If you have children, you will need to designate a legal guardian for them when you formulate your estate plan. According to the Illinois General Assembly, the guardian you assign must be at least 18 years of age or older, a resident of the U.S. and of sound mind. He or she must also have a criminal record free from felonies.
If you do not solidify a legal guardian for your children, the courts may take over this decision if you die. Although it is important to choose someone who will love and care for your children, there are other factors you should consider as well.
Take health and age into account
You may automatically assume your parents or grandparents are the ideal guardians for your children, for example, but they may be too old to take on the responsibility of caring for your children. Keep in mind that you can also designate a guardian for specific lengths of time. For instance, one guardian can care for your children until they reach the age of 12 and then another guardian could take over.
Consider the person’s values
As you plan your estate, you may decide that you want your children raised in a specific religion, for example.

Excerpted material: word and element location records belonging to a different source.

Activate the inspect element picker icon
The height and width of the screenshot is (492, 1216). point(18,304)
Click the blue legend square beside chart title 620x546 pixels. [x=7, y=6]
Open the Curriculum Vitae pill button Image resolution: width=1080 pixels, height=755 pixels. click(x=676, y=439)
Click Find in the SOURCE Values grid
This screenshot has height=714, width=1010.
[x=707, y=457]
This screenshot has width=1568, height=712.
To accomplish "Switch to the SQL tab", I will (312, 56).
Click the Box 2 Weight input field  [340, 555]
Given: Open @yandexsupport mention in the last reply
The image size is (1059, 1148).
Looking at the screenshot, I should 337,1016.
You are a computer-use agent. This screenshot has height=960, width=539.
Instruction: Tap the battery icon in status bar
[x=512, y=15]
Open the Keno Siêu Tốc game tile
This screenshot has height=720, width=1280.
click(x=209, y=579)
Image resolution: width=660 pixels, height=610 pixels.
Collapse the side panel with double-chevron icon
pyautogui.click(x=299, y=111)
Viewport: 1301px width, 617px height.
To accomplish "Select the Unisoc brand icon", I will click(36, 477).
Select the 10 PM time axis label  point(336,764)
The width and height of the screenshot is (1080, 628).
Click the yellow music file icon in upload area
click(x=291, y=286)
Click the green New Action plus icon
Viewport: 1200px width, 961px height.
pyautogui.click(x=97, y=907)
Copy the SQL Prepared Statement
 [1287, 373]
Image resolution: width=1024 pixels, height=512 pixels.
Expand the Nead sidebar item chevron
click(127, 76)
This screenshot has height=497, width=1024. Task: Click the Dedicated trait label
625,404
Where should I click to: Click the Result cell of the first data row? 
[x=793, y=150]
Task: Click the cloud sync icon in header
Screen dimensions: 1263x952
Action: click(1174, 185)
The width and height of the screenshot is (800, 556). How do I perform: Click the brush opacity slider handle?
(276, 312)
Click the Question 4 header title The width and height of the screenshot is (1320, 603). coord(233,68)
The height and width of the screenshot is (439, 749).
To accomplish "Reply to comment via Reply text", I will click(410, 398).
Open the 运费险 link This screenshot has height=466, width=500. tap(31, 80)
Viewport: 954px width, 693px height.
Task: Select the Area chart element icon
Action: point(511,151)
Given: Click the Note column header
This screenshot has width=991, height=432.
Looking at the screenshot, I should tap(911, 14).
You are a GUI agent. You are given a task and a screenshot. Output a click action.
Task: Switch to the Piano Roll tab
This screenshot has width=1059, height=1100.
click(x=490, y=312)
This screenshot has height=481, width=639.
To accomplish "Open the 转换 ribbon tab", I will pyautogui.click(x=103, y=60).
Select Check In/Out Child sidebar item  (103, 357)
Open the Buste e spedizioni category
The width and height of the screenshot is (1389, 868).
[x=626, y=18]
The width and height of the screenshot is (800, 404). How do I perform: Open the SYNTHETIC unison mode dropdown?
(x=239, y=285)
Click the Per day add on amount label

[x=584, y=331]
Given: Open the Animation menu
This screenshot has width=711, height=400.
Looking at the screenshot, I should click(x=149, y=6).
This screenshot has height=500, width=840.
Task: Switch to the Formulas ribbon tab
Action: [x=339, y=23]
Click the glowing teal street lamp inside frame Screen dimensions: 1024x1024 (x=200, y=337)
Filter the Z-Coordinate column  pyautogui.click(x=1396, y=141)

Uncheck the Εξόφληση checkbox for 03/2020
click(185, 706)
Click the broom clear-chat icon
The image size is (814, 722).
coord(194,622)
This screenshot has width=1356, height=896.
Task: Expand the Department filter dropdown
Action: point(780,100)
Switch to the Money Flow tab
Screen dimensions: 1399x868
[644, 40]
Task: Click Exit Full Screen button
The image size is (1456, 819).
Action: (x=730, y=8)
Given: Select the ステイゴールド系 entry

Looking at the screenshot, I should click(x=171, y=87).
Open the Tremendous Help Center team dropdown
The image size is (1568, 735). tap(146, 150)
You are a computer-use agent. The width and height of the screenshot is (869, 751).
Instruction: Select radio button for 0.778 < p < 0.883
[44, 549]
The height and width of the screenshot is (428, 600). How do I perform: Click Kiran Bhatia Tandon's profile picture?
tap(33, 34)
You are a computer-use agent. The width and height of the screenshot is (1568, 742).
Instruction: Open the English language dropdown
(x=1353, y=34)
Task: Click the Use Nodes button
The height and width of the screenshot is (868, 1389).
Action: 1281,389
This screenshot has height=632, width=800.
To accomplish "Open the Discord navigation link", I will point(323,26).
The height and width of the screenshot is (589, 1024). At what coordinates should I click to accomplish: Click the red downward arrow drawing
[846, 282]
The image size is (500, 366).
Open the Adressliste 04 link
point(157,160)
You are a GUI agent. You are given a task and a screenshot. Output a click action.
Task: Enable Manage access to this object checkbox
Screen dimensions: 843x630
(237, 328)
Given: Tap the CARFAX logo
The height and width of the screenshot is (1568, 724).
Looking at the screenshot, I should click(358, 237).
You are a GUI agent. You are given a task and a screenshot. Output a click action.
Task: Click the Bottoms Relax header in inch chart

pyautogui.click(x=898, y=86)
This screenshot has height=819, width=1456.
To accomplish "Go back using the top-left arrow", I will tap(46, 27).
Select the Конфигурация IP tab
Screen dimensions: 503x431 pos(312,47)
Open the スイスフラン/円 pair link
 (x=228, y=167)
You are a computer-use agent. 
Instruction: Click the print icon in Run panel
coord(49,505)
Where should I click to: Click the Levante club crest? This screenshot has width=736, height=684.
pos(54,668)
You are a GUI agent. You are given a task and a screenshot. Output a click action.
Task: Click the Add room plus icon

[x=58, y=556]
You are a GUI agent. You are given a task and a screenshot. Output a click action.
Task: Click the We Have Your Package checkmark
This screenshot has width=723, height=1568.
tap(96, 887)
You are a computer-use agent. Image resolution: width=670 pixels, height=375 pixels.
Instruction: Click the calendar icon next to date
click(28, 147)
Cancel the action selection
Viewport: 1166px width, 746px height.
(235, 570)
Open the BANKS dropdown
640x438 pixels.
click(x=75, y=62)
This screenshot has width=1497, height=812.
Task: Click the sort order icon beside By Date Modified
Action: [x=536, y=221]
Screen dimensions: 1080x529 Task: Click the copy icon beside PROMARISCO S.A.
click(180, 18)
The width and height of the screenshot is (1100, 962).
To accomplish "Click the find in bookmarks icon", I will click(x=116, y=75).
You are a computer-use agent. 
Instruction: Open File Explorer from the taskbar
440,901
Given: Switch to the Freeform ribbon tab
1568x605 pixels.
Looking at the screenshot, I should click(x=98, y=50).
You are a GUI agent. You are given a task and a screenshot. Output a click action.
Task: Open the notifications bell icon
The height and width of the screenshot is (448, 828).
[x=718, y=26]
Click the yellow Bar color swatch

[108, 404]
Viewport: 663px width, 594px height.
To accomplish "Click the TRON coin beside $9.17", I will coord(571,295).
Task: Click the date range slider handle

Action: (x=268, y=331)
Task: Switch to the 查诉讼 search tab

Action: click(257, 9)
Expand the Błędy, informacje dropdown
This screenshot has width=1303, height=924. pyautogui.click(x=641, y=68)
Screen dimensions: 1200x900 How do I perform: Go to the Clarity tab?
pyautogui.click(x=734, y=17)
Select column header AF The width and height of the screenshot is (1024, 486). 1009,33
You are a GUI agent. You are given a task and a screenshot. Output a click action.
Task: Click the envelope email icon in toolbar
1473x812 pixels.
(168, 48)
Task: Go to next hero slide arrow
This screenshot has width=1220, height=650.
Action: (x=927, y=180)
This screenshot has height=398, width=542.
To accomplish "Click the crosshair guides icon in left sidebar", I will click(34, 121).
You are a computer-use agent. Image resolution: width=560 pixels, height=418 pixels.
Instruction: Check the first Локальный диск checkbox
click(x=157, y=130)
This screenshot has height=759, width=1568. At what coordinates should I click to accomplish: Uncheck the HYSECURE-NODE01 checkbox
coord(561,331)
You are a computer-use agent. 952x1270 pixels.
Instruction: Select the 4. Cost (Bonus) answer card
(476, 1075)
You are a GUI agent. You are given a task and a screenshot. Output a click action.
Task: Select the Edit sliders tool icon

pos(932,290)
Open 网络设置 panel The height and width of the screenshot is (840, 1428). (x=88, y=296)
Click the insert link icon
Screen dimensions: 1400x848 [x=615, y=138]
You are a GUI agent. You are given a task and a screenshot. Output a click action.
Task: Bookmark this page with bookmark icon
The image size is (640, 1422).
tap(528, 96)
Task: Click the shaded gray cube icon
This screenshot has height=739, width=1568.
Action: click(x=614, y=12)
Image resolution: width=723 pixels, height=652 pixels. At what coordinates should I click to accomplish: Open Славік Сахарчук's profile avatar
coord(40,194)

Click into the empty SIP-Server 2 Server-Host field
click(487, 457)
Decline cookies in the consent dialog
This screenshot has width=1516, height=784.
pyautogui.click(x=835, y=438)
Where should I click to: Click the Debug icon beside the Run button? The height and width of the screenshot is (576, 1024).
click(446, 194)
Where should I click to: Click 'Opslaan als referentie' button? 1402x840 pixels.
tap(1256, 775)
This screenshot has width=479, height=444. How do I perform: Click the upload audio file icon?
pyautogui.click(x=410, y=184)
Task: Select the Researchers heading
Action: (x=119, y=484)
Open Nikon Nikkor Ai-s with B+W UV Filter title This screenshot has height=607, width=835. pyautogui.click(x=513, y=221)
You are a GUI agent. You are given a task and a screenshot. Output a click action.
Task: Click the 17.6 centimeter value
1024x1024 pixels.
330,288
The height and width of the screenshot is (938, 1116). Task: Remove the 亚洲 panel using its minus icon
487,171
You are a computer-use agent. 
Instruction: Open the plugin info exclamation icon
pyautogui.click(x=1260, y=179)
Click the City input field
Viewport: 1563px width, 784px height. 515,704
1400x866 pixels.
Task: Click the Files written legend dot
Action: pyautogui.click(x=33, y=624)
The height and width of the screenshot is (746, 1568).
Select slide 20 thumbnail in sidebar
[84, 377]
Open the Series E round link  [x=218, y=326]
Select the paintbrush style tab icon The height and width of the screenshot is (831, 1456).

Other factors you should think about include the person’s parenting style, educational views and morals.
Think about the person’s work and financial situation
Some factors to think about include whether the potential guardian has a good job, owns a home and whether he or she travels a lot for work. You should also take into account how well the guardian gets along with other members of your family.
Do not automatically rule out relatives or friends who live far away from you. Although requiring your children to move to another city or state may be difficult, if the guardian is the ideal person, the situation will likely work out.